Five books you'll never part with:

Susan Nussbaum's Good Kings Bad Kings, a novel about disability culture and its joys and tears. Disabled youth in a nursing home explore what it means to have rich lives, even as the insurance companies kill them slowly.

Tender Buttons by Gertrude Stein. This influential poetry collection taught many burgeoning feminists how to pay attention to the materials that surround us, how to use description as a veil, as a glass, as something that both obscures and reveals. I bought a new copy for my (now) wife, poet Stephanie Heit, when we were dating, and annotated it for her. Writing in/with poems, de/constructing books: I love these interactions.

Gabrielle Civil's The Déjà Vu, a performance art writing project, a creative nonfiction book that takes us through the art/life of a Black feminist maker. The book begins in Ypsilanti, at the Déjà Vu, which is not (not) a nightclub in Ypsilanti--and that's my hometown, and the site of my own poetry collection.

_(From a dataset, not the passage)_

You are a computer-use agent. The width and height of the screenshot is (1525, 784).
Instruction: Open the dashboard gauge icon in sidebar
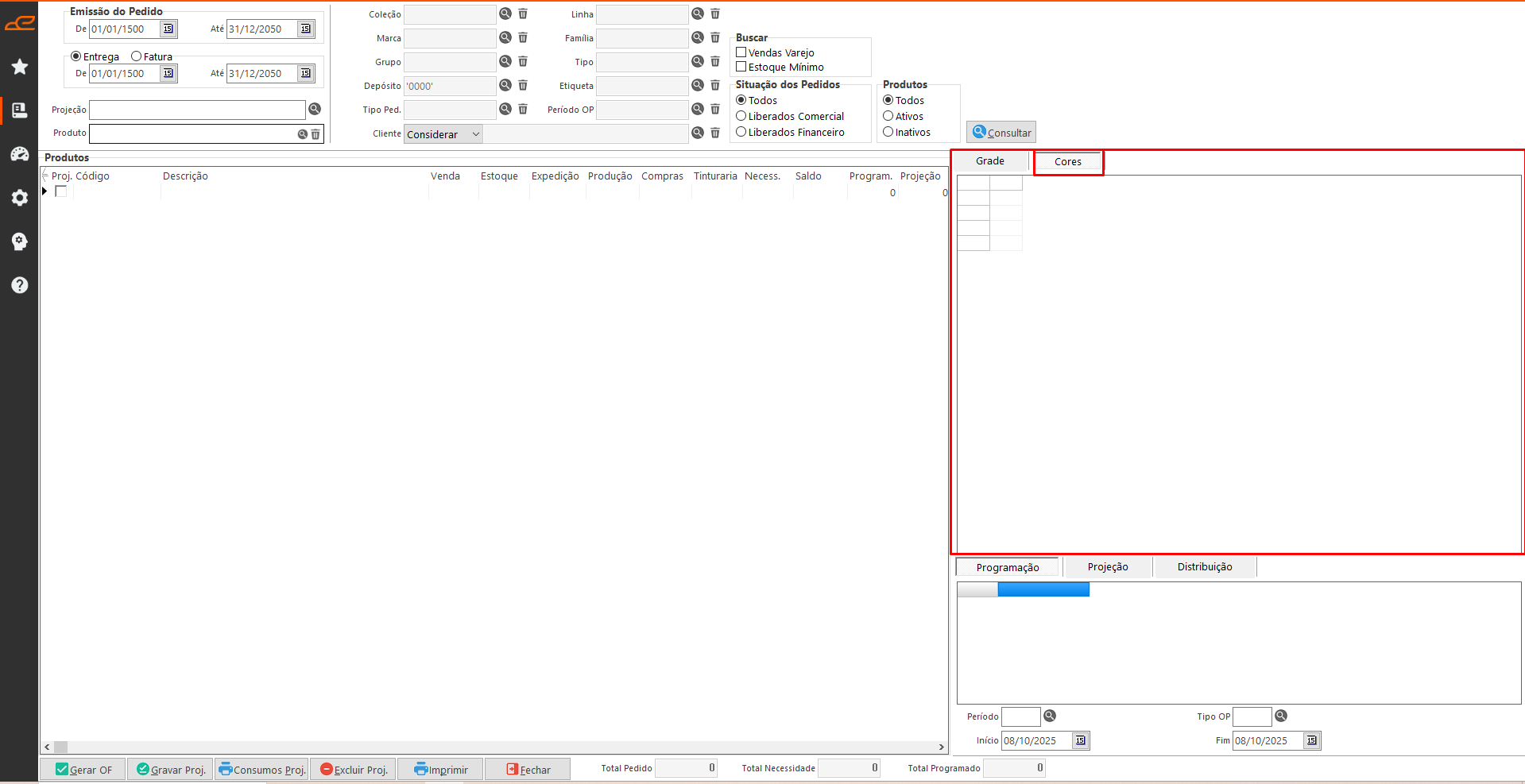tap(20, 154)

Octavia's Brood: Science Fiction Stories for Social Justice, edited by Adrienne Maree Brown and Walidah Imarisha, is a collection of stories by activists from different social justice movements, offering models for how to use creative writing as an activist tool. It's a really useful book for teaching, and I have used it in university classes like Queer/Trans Eco-Arts and Disability Culture Speculations.

Maggie Nelson's Jane: A Murder, a poetry collection about the murder of her aunt, which taught me so much about writing at the site of true crime, how to engage character, relationships, and memory in the aftermath of violent death.

Book you most want to read again for the first time:

Truman Capote's In Cold Blood, one of the initial entries in the true-crime genre.